Por cierto, no reciben únicamente elogios. Especialmente, el Domingo por la mañana, al sonar para la Misa de las nueve, suelen ser bañadas por una catarata de insultos; como rebote de los improperios dirigidos al cura. El párroco escucha sin chistar las ofensas a su extinta madre; y ofrece ese momento, claro está, por la conversión de los pecadores, y el regreso o la llegada de quienes no están… La potente voz de Dios que llama; y que, con frecuencia, no quiere ser escuchada, demuestra entonces que nunca es indiferente.
Las metálicas piezas, cinceladas de cielo y tierra, fueron testigos, también, de la reconciliación con la Iglesia –y, de paso, también, con el cura- de esos vecinos exaltados. Hoy, al menos, nadie sale a la puerta de su casa a gritar… Es más: jóvenes vecinos, atrapados por distintos vicios y esclavitudes, me expresan, una y otra vez, cómo –aun estando bajo los efectos del alcohol, u otras sustancias- sienten que algo se les revuelve en el interior, con su nítido canto. No puede ocurrir de otro modo: Dios, que está en lo más íntimo de nuestro ser, siempre se las ingenia para hacernos sentir que, pase lo que pase, nunca nos abandona.
Uno de los momentos más conmovedores que las tuvieron como testigos fue un gélido y lluvioso Domingo, de un crudísimo invierno. Después de hacerlas sonar, me dirigí rumbo al confesonario; y me encontré, en la calle, sentado en el cordón de la vereda, absolutamente empapado, con un joven que las miraba con lágrimas abundantes. Lloraba como un niño, desconsolado… En casos como esos prefiero no decir palabra; para que mi abrazo silencioso sea referencia al cuidado del Señor… Fueron unos segundos cargados de dolor; pero, también, de sereno consuelo. ¡Gracias, padre –me dijo el muchacho, mientras lo llevaba a tomar algo caliente, y darle ropa limpia y seca-. Las campanas me hicieron volver a sentir que Dios me ama, y está conmigo… Me frenaron a tiempo… ¡Estaba a punto de cometer una locura…!.
Luego de la Misa –a la que el joven asistió después de años- me sentí impulsado a leer, en el Ritual Romano, la bendición de una campana.
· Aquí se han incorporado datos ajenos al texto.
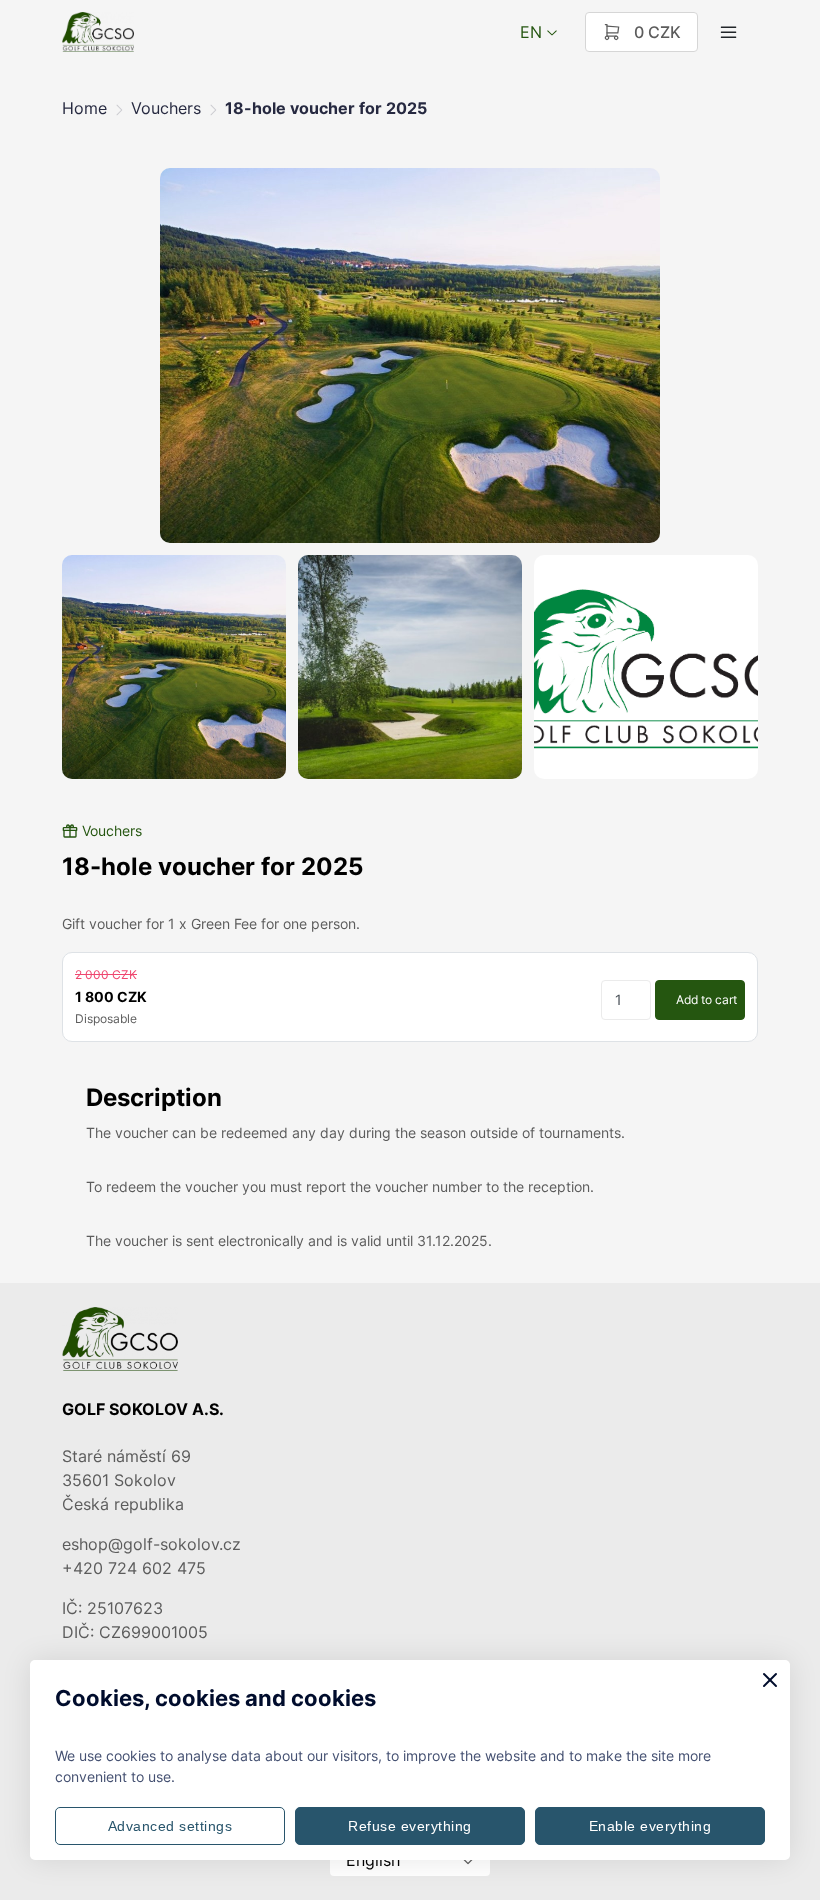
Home (84, 108)
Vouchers (166, 108)
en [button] (531, 32)
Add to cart (706, 999)
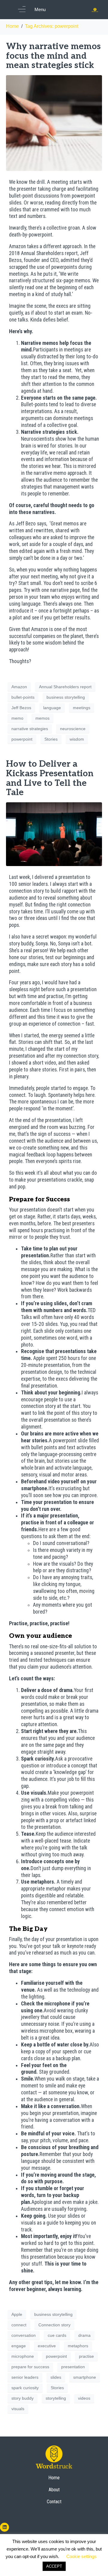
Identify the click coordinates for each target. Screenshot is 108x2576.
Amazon (19, 686)
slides (55, 2377)
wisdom (77, 739)
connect (18, 2324)
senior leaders (24, 2377)
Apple (16, 2314)
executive (47, 2345)
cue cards (57, 2335)
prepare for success (30, 2366)
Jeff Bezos (21, 707)
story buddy (22, 2398)
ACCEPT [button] (54, 2566)
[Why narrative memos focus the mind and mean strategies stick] (54, 122)
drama (84, 2335)
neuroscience (73, 728)
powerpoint (21, 739)
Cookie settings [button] (81, 2556)
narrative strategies (29, 728)
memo (17, 718)
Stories (51, 739)
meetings (81, 707)
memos (42, 718)
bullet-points (22, 697)
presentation (73, 2366)
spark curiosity (25, 2387)
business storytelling (65, 697)
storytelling (56, 2398)
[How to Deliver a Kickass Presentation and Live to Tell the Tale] (54, 833)
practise (86, 2356)
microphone (22, 2356)
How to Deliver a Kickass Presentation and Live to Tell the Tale (50, 778)
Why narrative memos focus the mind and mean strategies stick (53, 55)
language (52, 707)
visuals (17, 2408)
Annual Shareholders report (65, 686)
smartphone (84, 2377)
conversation (23, 2335)
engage (18, 2345)
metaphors (78, 2345)
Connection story (54, 2324)
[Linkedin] (4, 2527)
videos (84, 2398)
Sabiamente, la Santa Madre Iglesia, muestra en dicha fórmula todo su significado. En referencia a la Antigua Alianza, recuerda que Dios decretó por medio del santo Moisés, tu siervo y legislador, que se crearan e hicieran sonar trompetas de plata en el momento del sacrificio, para recordar al pueblo a través de sus claros tonos que se prepare para tu adoración, y se reúnan para su celebración… Concédenos, te imploramos, que esta campana, destinada para tu santa Iglesia, sea santificada por el Espíritu Santo a través de nuestro humilde ministerio, de forma que cuando repique y taña, los fieles sean invitados a la casa de Dios y la recompensa eterna.
Y, más adelante, enfatiza:
Que la fe y la piedad del pueblo crezcan cada vez más fuertes siempre que escuche su melodioso repique. Que su sonido aleje a todo espíritu maligno; que se desvanezcan trueno y rayo, granizo y tormenta; que el poder de tu mano someta a los malignos poderes del aire, que tiemblen con el sonido de esta campana, y huyan acto seguido ante la visión de la santa cruz grabada en ella… Siempre que suene, huya el enemigo del bien, que el pueblo cristiano escuche la llamada a la fe, que aterrorice al imperio de Satán, que tu pueblo se fortalezca al ser llamado al unirse al Señor, y que el Espíritu Santo esté con los fieles, igual que se deleitaba de estar con David cuando tocaba su arpa… Y al igual que una vez el trueno en el aire ahuyentó una horda de enemigos, cuando Samuel sacrificaba un cordero lactante como holocausto al Rey eterno, así cuando el repique de esta campana resuene en las nubes traiga una legión de ángeles que vigile la asamblea de tu Iglesia…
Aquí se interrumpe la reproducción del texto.